Collected data
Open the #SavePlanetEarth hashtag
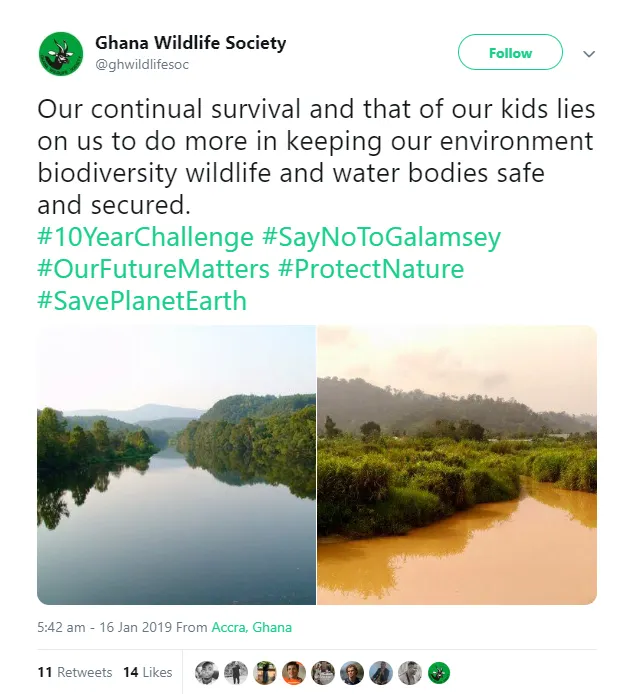Image resolution: width=632 pixels, height=694 pixels. [141, 301]
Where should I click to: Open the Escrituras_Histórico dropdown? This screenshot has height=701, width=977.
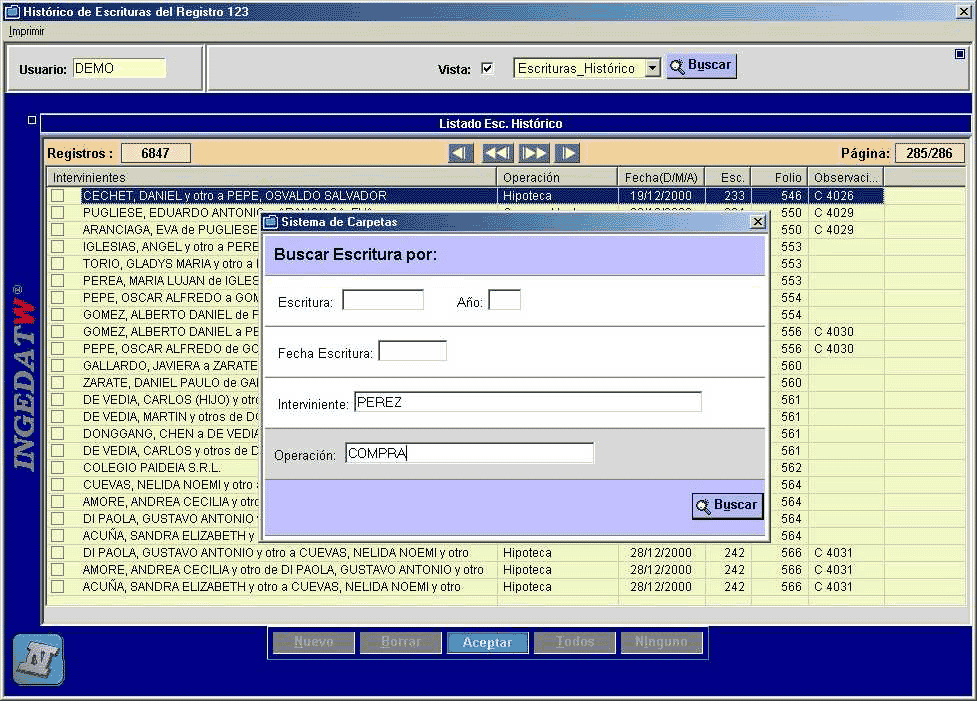[652, 68]
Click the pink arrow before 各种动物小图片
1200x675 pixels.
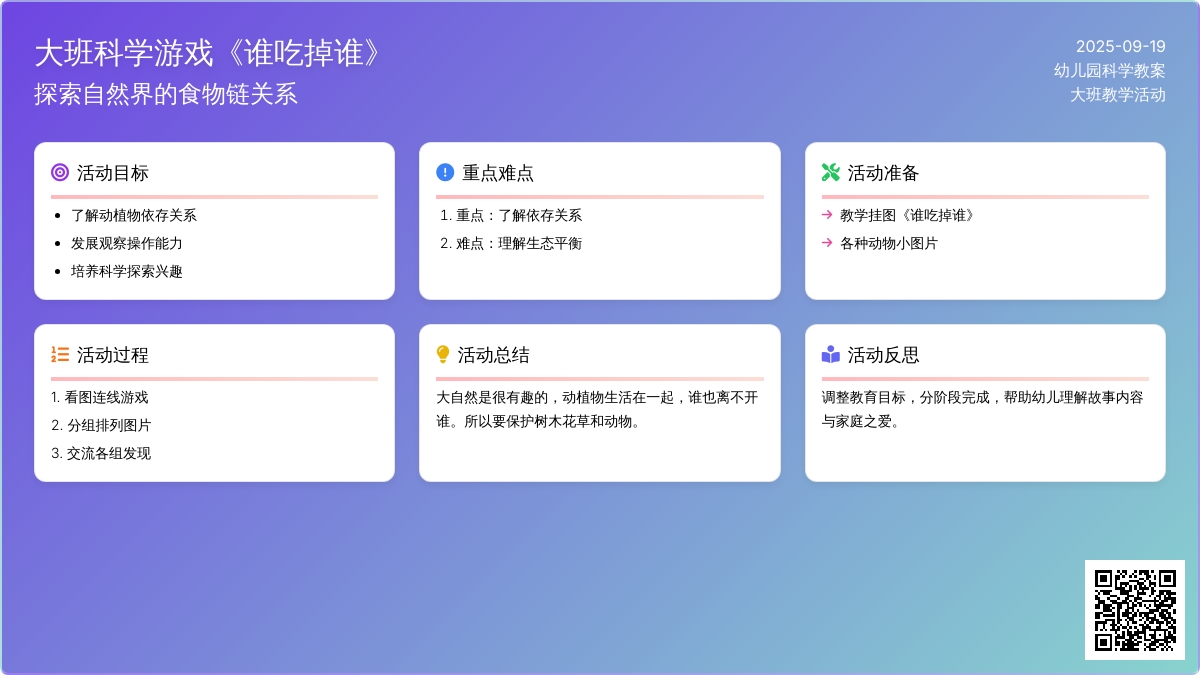(827, 243)
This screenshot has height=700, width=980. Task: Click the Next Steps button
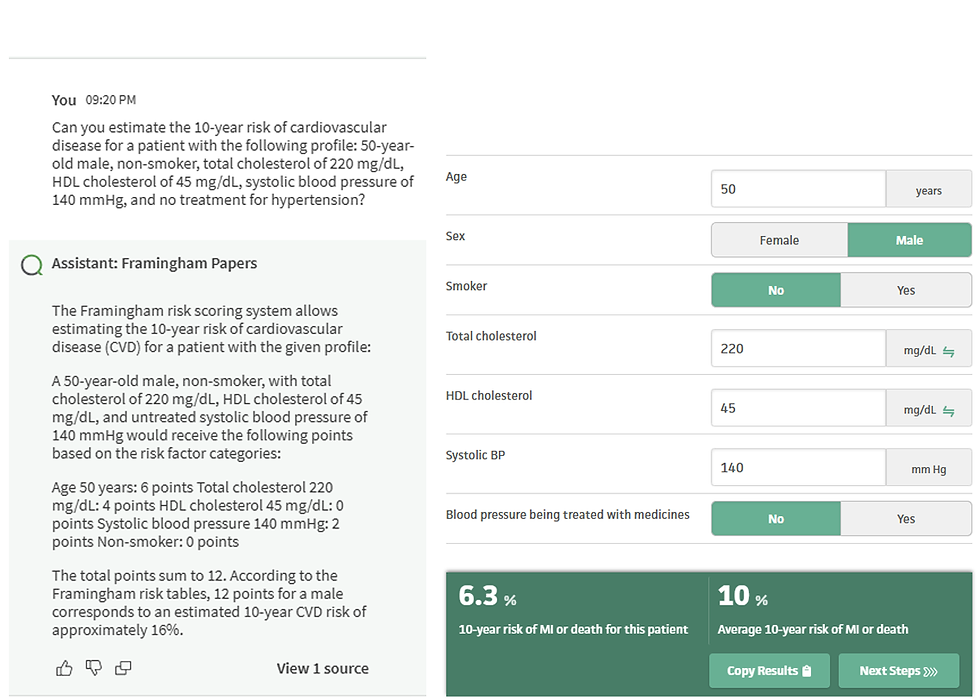click(x=898, y=671)
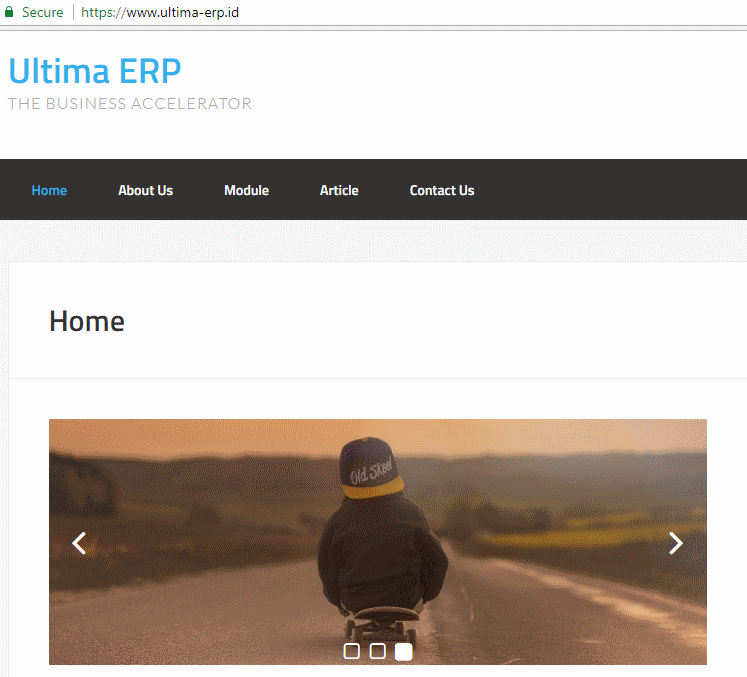
Task: Click The Business Accelerator tagline
Action: (130, 103)
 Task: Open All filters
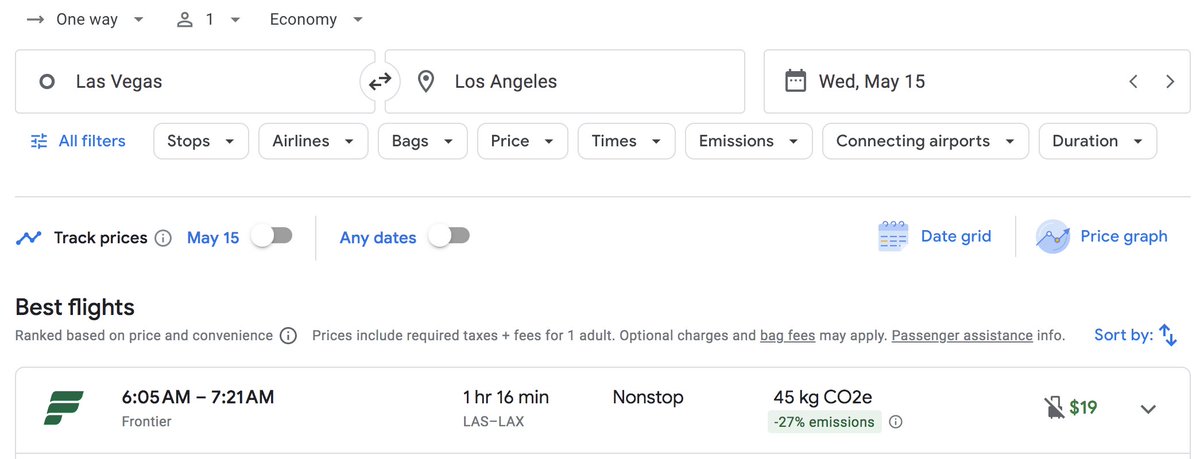point(78,141)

◆ Goal of the exercise ◆
Reproduce every entry above exactly, and omit the pictures.

◆ Answer for this exercise ◆
Open the #SavePlanetEarth hashtag
Image resolution: width=632 pixels, height=694 pixels. [141, 301]
Where should I click to: Open the Escrituras_Histórico dropdown? This screenshot has height=701, width=977.
[652, 68]
Click the pink arrow before 各种动物小图片
1200x675 pixels.
(827, 243)
This screenshot has height=700, width=980. Task: Click the Next Steps button
click(x=898, y=671)
Task: Click The Business Accelerator tagline
Action: (130, 103)
 Task: Open All filters
point(78,141)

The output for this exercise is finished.